This is my Dad throwing shells for Peach at the beach in Bay Head. I miss Bay Head something fierce this morning. I miss my Mom and Dad, and I worry about my Dad. He's been holding his cancer off long enough for me to be here with Parker, but when I talk to him, I know he can't hold it off forever.
I know he isn't really "holding it off," but that somehow God knew I couldn't take care of both things at once ~ Dad's cancer and Parker's illness ~ so He gave us a little reprieve until Parker is well. But I feel an urgency this morning to go see him. Maybe I shouldn't be listening to the Beach Boys on my MP3 Player. It's only making me more homesick. The fact that Wimbledon is on makes me more homesick for Bay Head, but I will celebrate gettikng to watch it with Parker for the first time in a few years.
Decisions have been made, at least as far as we are concerned. Some doctor might show up today and change our plans, but I can't control that.

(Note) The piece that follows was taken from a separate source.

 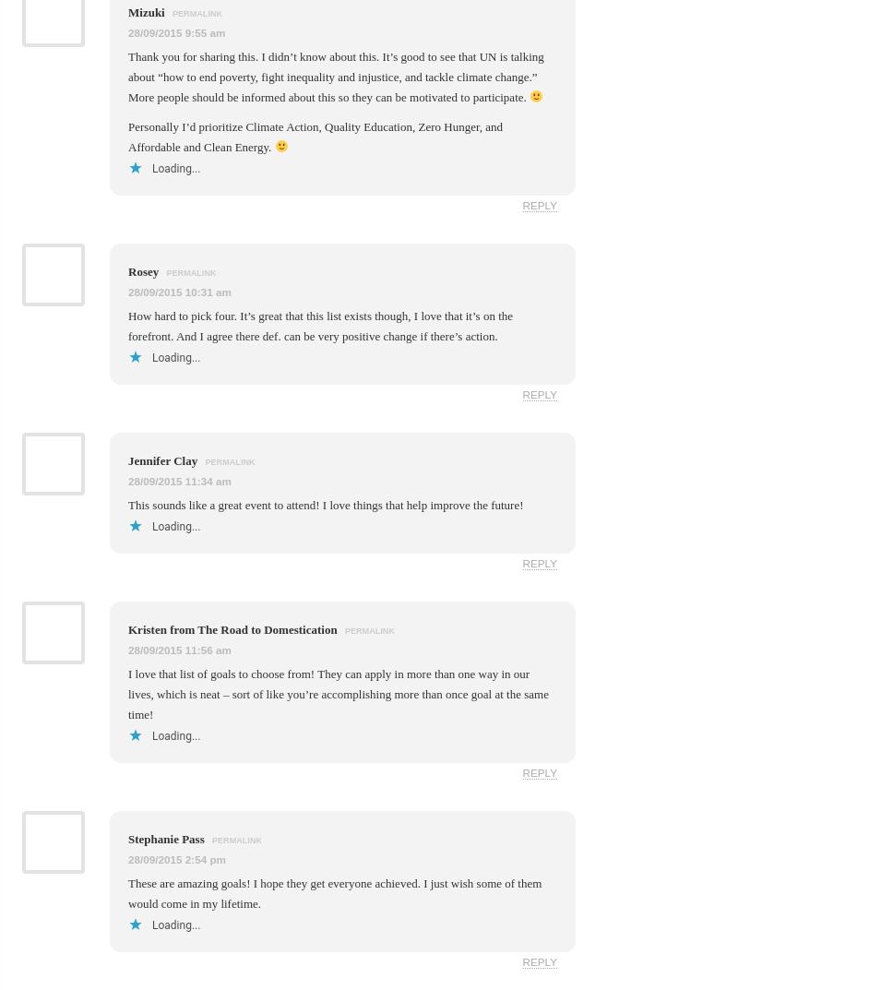 What do you see at coordinates (127, 30) in the screenshot?
I see `'28/09/2015 9:55 am'` at bounding box center [127, 30].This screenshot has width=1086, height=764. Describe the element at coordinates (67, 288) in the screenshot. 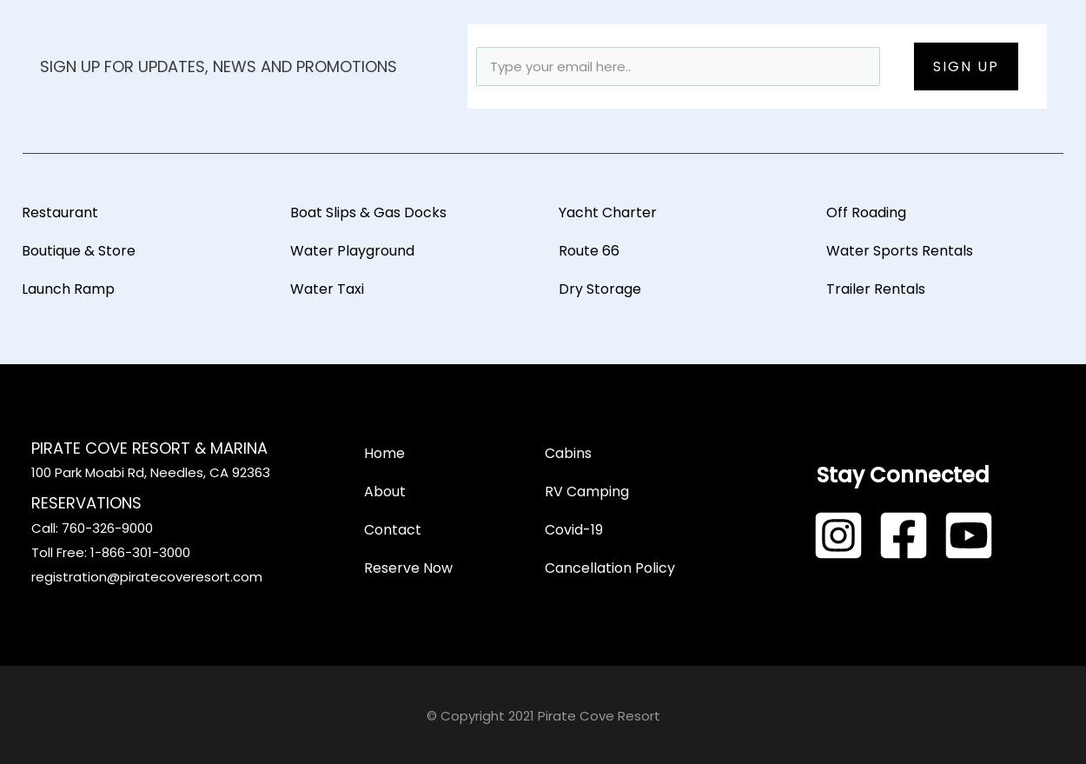

I see `'Launch Ramp'` at that location.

Parker has decided to go to rehab first, hopefully Monday or Tuesday. After he is finished there, he'll go home for a few weeks, get his life back, breath, sleep in his own bed, rest, let the wound heal, then come back the end of July or beginning of August for the skin graft surgery. Hopefully that means he'll be ready to go back to work the late August. If it all works as we hope it will.
More later. I think I need to go to Bay Head and I have to check airlines.